Isolation, vibrational analysis, quantum chemical studies, nature of bonding, and molecular docking studies of triterpenoid isolates from Ganoderma lucidum as potent typhoid fever agent

Abstract

The bacteria Salmonella Typhi is the source of the dangerous and perhaps fatal disease known as typhoid fever. Typhoid fever treatment is difficult despite the availability of potent medications due to the rise of multi-drug resistance strains.
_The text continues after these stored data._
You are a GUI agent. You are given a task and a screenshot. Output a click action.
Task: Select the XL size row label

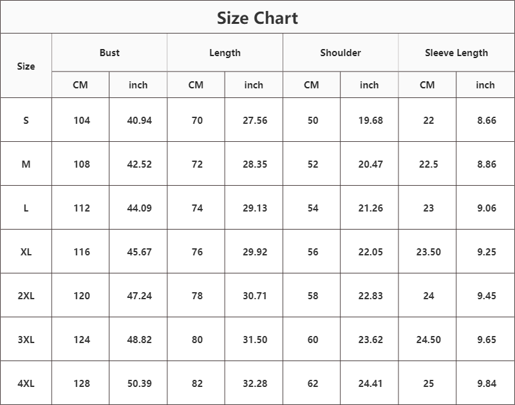pos(26,252)
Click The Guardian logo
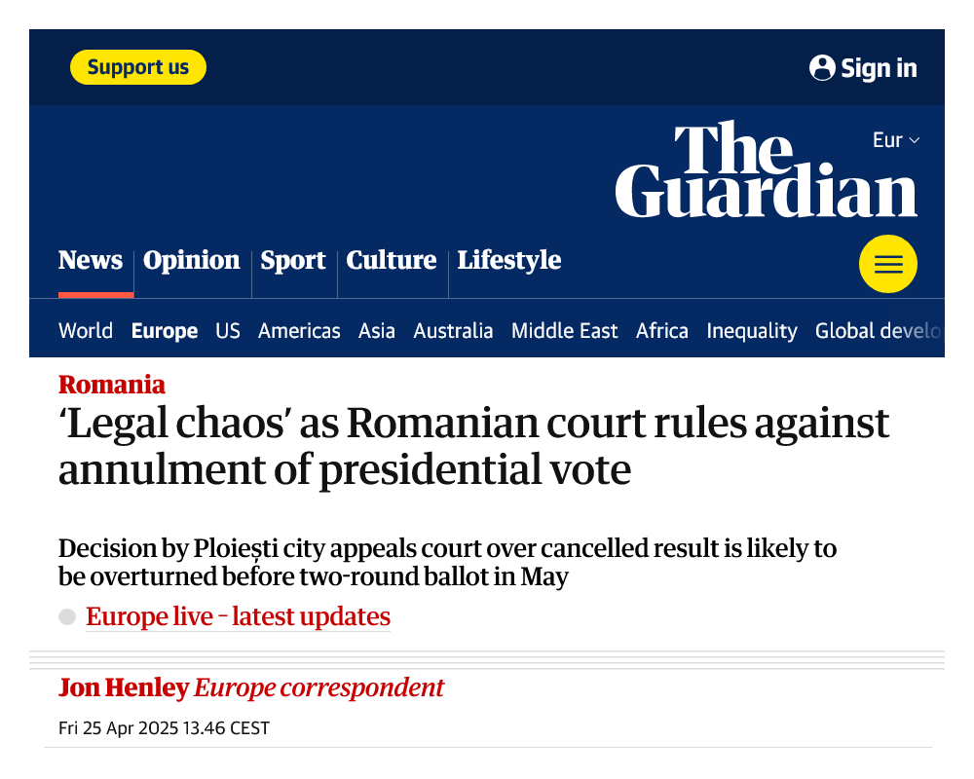Viewport: 974px width, 779px height. pyautogui.click(x=766, y=169)
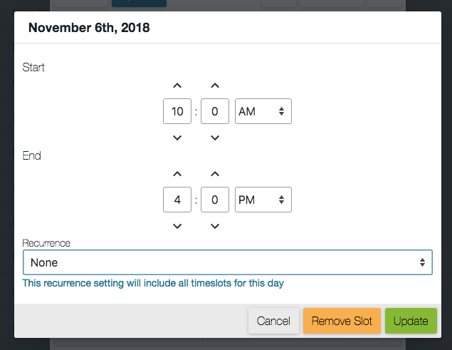Click the End minute field showing 0
The height and width of the screenshot is (350, 452).
click(x=215, y=200)
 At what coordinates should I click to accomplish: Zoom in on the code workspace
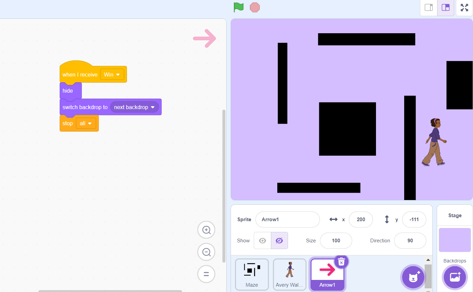[206, 230]
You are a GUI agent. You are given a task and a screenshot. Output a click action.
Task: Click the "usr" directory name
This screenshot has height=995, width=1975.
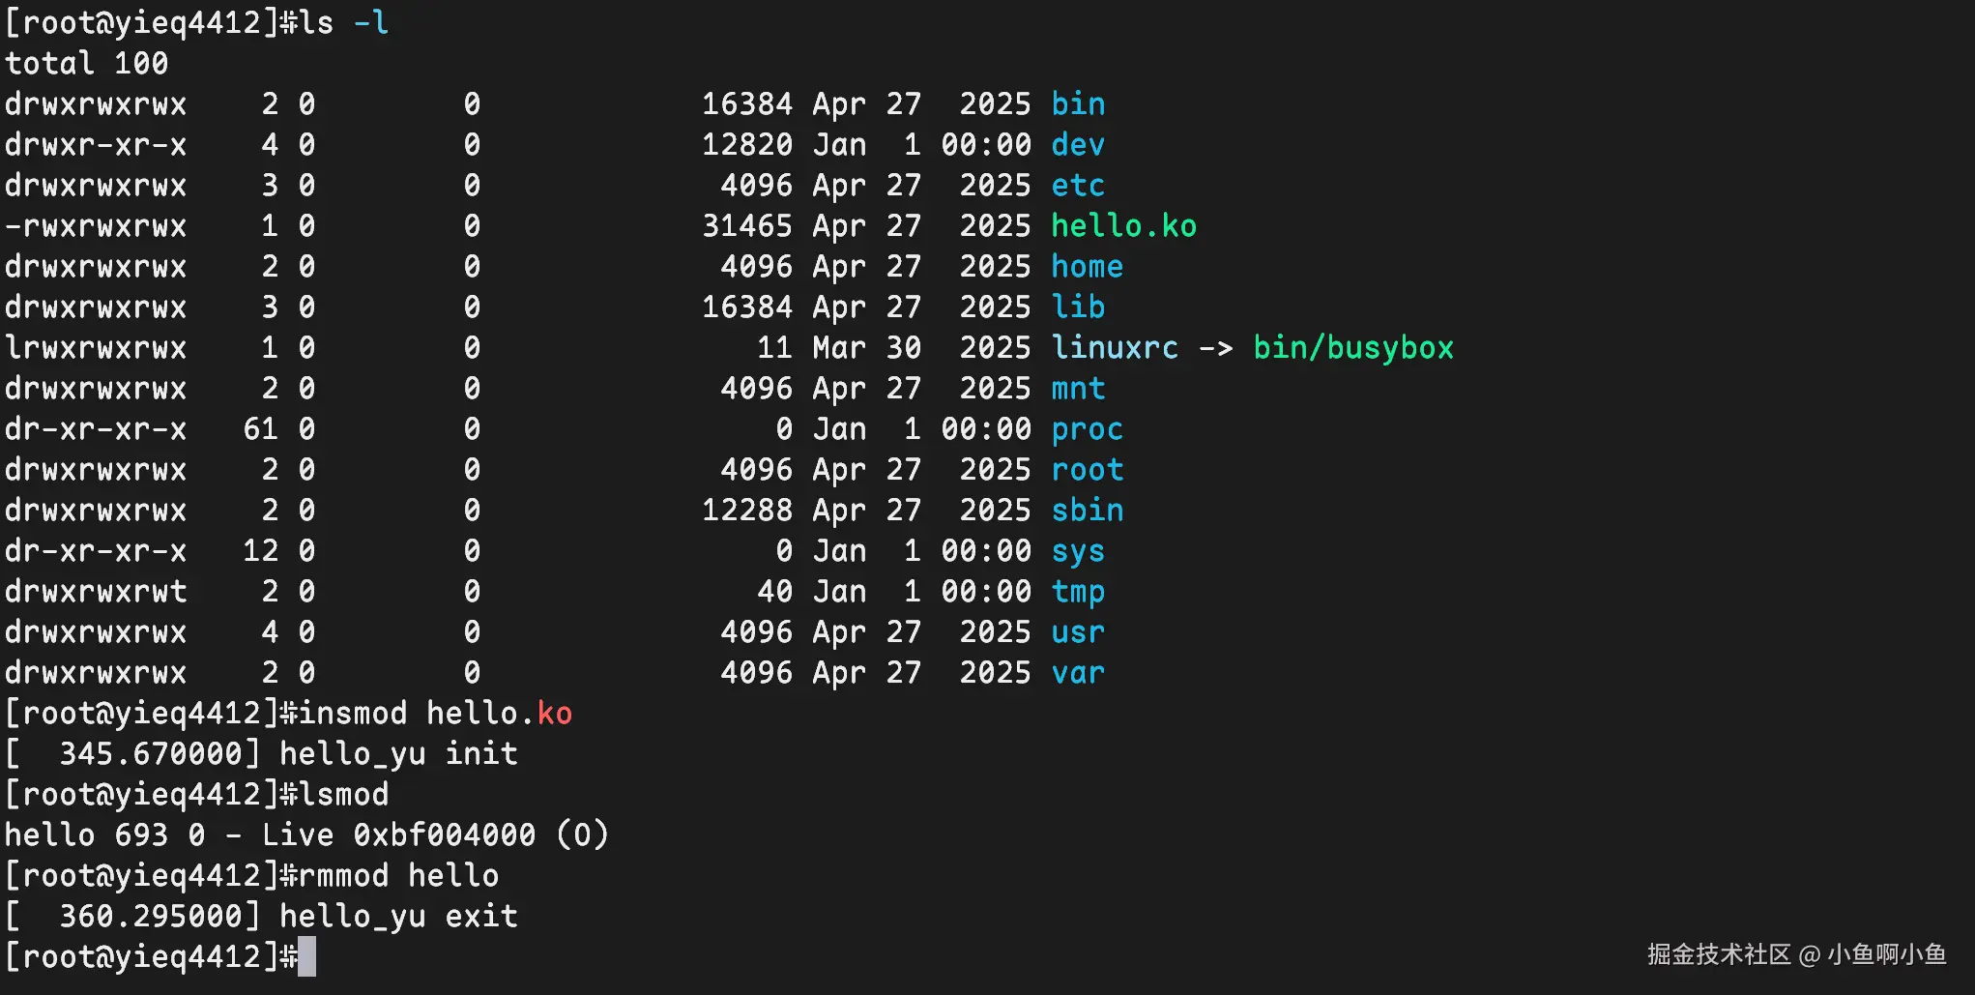[1078, 631]
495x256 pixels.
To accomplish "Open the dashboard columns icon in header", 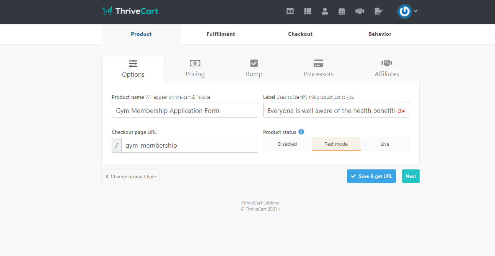I will click(290, 11).
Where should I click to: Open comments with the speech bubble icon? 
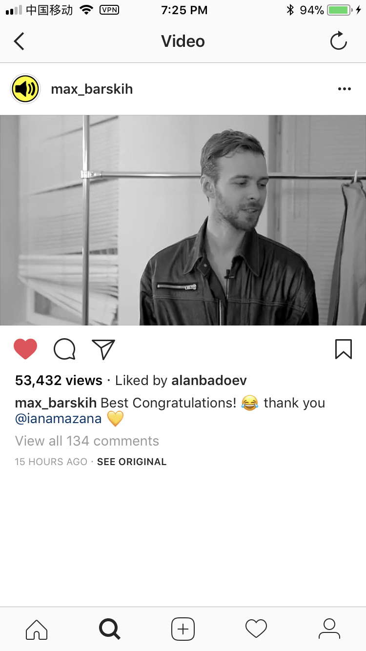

Herein, the extraction, LC-MS and FT-IR spectral characterization, density functional theory (DFT) and molecular docking investigation of 3,15-dihydroxy-11-toxolanost-8,24-dien-26-oic acid (C30H45O5) [MDC_1], Ganoderic acid F (C32H41O9) [MDC_2], and Ganolucidic acid E (C30H43O5) [MDC_3] isolated compounds from G. lucium against Salmonella Typhi enzyme, DNA gyrase B is presented along with the influence of solvation in polar and non-polar solvents. The FT-IR spectral results show that the triterpenoid extract of G. lucidum contains oxygen atoms, which mainly exist in functional groups (such as CO, O–H, C–O) and are consistent with the general molecular structures of triterpenoids. The reactivity parameters in the gas phase show that MDC_1 and MDC_3 have higher energy gaps whereas MD_2 has the lowest energy gap, indicating that it is more reactive than the other complexes. The energy gap of the compounds in solvent also shows a little shift, compared to the energy gap in Ethanol and Heptane, respectively. The results of the molecular docking study revealed several small molecules with strong binding affinities for the protein targets, suggesting that they could be used as potential therapeutics for typhoid fever. Therefore, this study suggests that molecular docking is a powerful tool for identifying novel therapeutics against tropical diseases such as typhoid fever.